Page excerpt —
★ ★ ★ ★
# Problem with Late hands *help*



## haddockd (Nov 19, 2010)

Hello Helpful Golfers!

I have been plagued with slices and pushes as of late and I figured out that I am an early extender. I have mostly resolved this (work in progress) and my pushes have mainly disappeared. The "only" issue that I can see if that my hands do not fully "roll over" until well after the club head is past my foot.

I do not make any conscious effort to move or manipulate my hands or lag or anything of the sort. This is where they just naturally roll over. I think this is a large part of my slice problem as I do not think my swing plane is all that bad. I have posted a video below. Fairly short, but it is a pitching wedge and 5 hybrid DTL and Caddie. The caddie view is the one mainly for watching the hangs roll over late.

Can you see any reason why my hands roll over so late? I am fairly happy with my swing so if I can fix this I think my game would be pretty solid. 

OH, I forgot to mention, my head moves back on these swings which makes my front foot come up a little in the vids. This does not happen in my normal swing. I was simply watching the clubhead in relation to my swing plane. The hands issue still persists when my head is stable. Just figured I would throw that tidbit out there.

Any takers on my disobedient hands?

My Video


----------



## FrogsHair (Mar 4, 2010)
★ ★ ★ ★
Task set —
• 1. Answer these questions from the golf swing thread:
(a) What kind of swing fault did the poster discover they have?
(b) Which two clubs are used in the posted video?
(c) What effect does the poster's head moving back have in the videos?
• 2. Write the next part of the golf swing thread, continuing from the point where it stops.

Given records —
★ ★ ★ ★
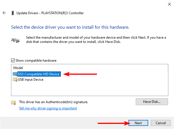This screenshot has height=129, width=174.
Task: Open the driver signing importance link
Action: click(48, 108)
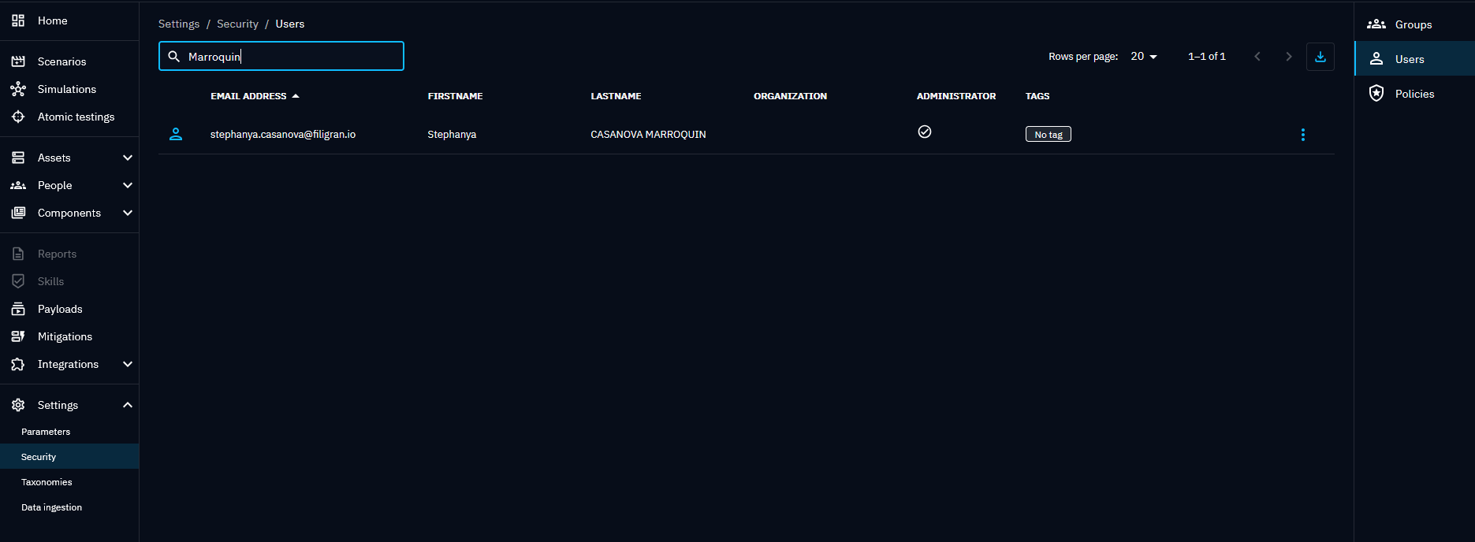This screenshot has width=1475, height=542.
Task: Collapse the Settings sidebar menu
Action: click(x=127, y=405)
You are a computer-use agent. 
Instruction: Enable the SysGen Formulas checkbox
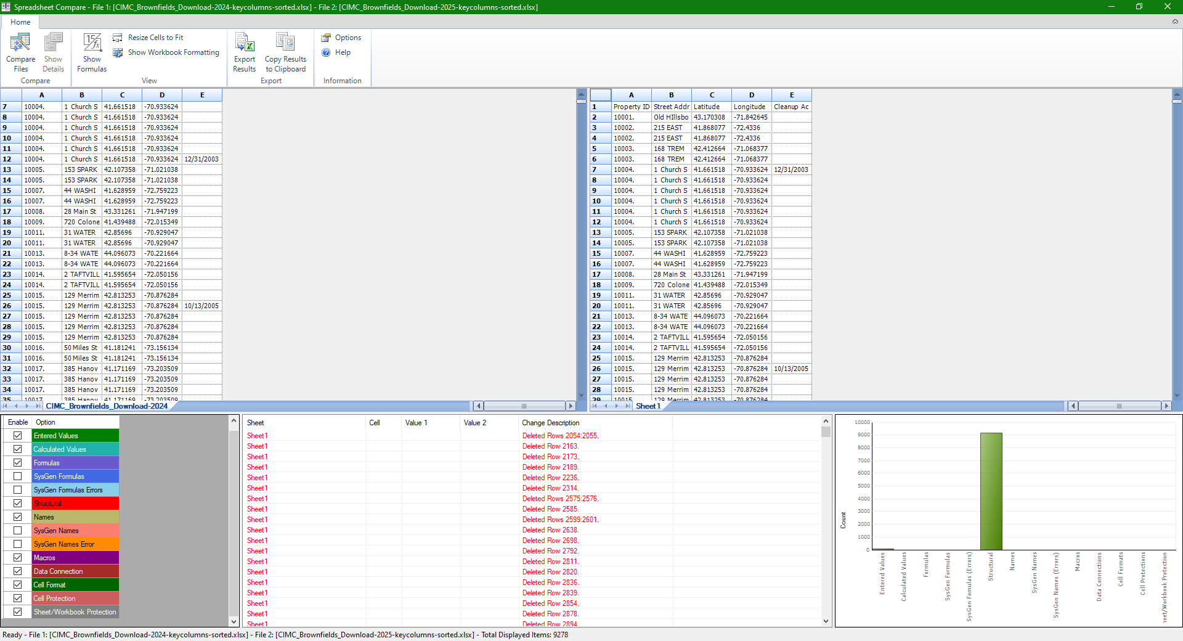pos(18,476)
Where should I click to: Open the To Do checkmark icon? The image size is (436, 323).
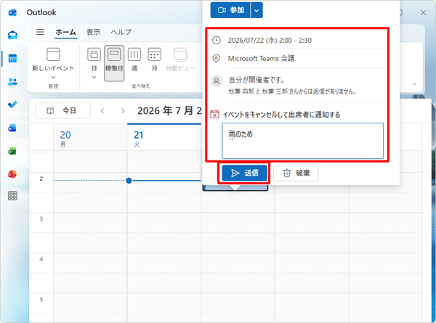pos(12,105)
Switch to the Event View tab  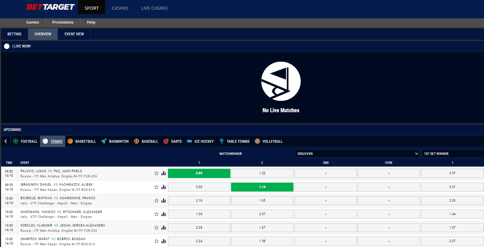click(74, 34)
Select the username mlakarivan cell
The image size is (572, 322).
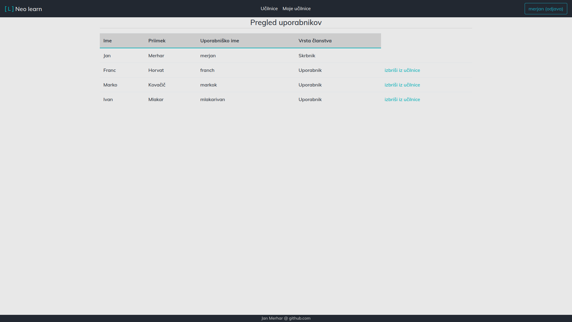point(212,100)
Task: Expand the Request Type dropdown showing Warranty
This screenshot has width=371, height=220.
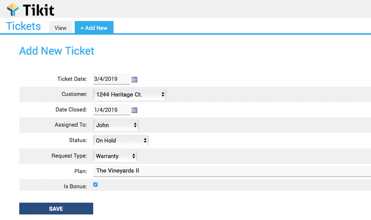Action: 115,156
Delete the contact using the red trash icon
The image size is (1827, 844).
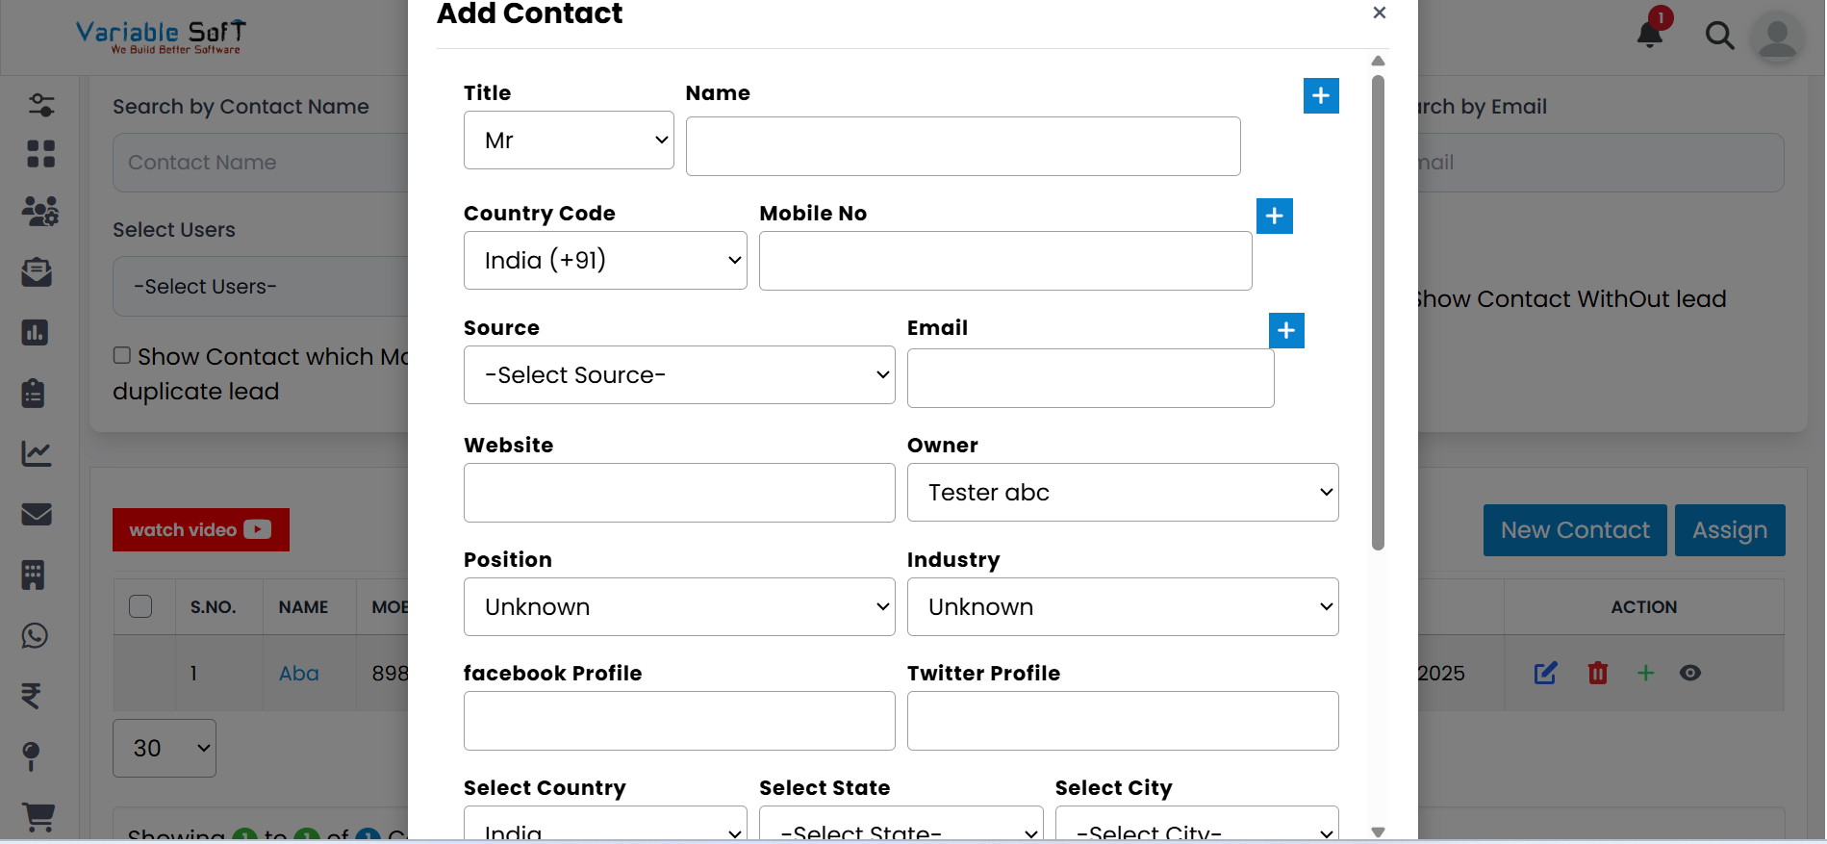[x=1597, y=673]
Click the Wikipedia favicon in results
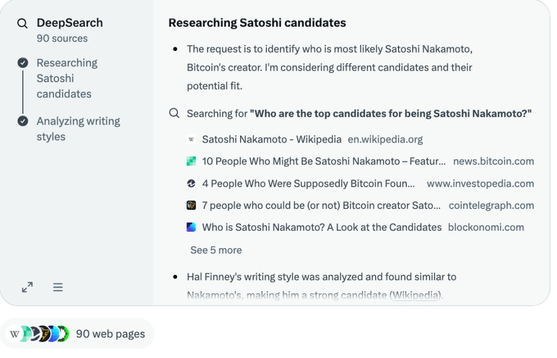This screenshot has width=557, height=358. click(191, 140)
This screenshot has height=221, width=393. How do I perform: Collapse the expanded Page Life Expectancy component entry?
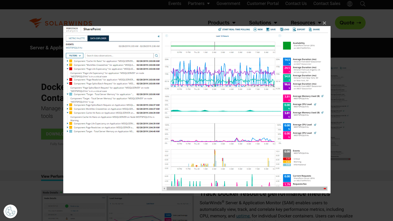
★ ★ ★ ★
Results by task —
• 1.
(a) The poster is an early extender.
(b) A pitching wedge and a 5 hybrid.
(c) It makes the front foot come up a little.

• 2.
I am no expert, but late hands, or a late release are not a bad thing as long as the club impacts the ball square to the ball's aim line. I wish I could could hold my hands/release a little longer. I might suggest you weaken your grip a little, so that club face is not closing to much before impacting the ball. Maybe moving the ball farther forward in your stance might help, since this would give your hands a little more time to release properly. Also it looks like you are swinging a little out to in on your down swing, which with a closing club face will cause a slice. This out to in swing might be why you are not pushing the ball that much anymore. So, try a little more in to out swing on your down swing, move the ball a tad bit further forward in your stance to avoid the pushed shots, and maybe weaken your grip a little. When I say weaken your grip, I mean fewer knuckles showing on your left hand, and not actual grip pressure. You might start seeing more of a fade, than a slice. Just a guess on my part. :dunno:


----------



## haddockd (Nov 19, 2010)

First I would like to thank those who took the time to offer their advice. I appreciate your input. I believe I figured out what this was. I did not have properly educated hands. I was trying to control the wrist cock and club face with my left hand. Once I allowed the right hand to control the wrist cock and the left hand to only control the club face, the issue disappeared. I also had to keep my right elbow from flying around.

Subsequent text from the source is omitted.